*Material shown:*
"""

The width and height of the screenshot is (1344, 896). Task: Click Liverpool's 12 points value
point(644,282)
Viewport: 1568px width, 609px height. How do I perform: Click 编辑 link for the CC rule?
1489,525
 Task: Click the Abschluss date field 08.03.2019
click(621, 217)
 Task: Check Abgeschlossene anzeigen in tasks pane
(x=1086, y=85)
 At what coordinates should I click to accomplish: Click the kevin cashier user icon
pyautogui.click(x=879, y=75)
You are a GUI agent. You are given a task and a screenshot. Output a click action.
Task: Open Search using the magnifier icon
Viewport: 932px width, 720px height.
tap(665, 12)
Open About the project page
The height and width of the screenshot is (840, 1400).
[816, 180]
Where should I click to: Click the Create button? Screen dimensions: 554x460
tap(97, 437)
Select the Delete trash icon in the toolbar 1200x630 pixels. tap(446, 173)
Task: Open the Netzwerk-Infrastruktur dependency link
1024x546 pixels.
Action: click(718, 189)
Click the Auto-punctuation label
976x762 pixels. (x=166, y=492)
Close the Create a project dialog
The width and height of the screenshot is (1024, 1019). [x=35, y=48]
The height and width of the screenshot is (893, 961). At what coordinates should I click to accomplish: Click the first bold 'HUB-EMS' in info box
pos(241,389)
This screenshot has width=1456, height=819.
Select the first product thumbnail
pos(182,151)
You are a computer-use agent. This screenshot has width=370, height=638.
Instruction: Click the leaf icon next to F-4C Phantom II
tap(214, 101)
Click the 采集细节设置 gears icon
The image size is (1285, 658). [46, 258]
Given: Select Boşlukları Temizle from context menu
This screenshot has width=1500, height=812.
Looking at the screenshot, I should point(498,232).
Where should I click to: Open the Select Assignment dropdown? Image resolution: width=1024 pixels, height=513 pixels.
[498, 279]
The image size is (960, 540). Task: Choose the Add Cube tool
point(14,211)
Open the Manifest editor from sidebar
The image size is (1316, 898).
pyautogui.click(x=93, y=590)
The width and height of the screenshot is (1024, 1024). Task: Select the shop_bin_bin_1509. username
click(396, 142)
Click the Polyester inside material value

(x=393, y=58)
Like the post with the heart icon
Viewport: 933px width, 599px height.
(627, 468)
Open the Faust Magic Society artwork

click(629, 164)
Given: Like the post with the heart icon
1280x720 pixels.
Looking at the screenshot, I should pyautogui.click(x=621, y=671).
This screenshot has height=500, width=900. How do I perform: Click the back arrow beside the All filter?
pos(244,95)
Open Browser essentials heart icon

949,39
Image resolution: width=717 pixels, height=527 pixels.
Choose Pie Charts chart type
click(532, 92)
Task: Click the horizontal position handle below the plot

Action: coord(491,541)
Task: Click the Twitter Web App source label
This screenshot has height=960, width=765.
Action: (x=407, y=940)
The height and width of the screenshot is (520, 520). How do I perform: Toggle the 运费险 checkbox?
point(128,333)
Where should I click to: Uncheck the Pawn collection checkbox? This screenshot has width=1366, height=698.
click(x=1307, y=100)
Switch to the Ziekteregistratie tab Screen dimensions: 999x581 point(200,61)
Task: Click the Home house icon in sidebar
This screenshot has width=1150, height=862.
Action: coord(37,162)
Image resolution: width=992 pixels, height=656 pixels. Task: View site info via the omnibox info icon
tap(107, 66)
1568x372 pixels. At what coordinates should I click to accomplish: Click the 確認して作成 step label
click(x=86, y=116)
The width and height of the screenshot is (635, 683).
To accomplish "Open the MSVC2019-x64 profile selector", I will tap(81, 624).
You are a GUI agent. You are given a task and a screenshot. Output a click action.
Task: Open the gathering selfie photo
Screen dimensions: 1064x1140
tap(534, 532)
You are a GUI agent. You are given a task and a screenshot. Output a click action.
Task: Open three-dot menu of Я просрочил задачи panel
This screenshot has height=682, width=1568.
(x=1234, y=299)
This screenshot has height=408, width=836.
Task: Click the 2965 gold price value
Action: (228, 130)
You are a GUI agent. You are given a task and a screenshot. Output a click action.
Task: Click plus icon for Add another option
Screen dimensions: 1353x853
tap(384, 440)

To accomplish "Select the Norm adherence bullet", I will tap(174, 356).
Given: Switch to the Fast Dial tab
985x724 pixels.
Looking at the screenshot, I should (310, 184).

"""

*Directions:*
Copy all lines from the material above that hold the word "Switch".

*Finished task:*
Switch to the Ziekteregistratie tab Screen dimensions: 999x581 point(200,61)
Given: Switch to the Fast Dial tab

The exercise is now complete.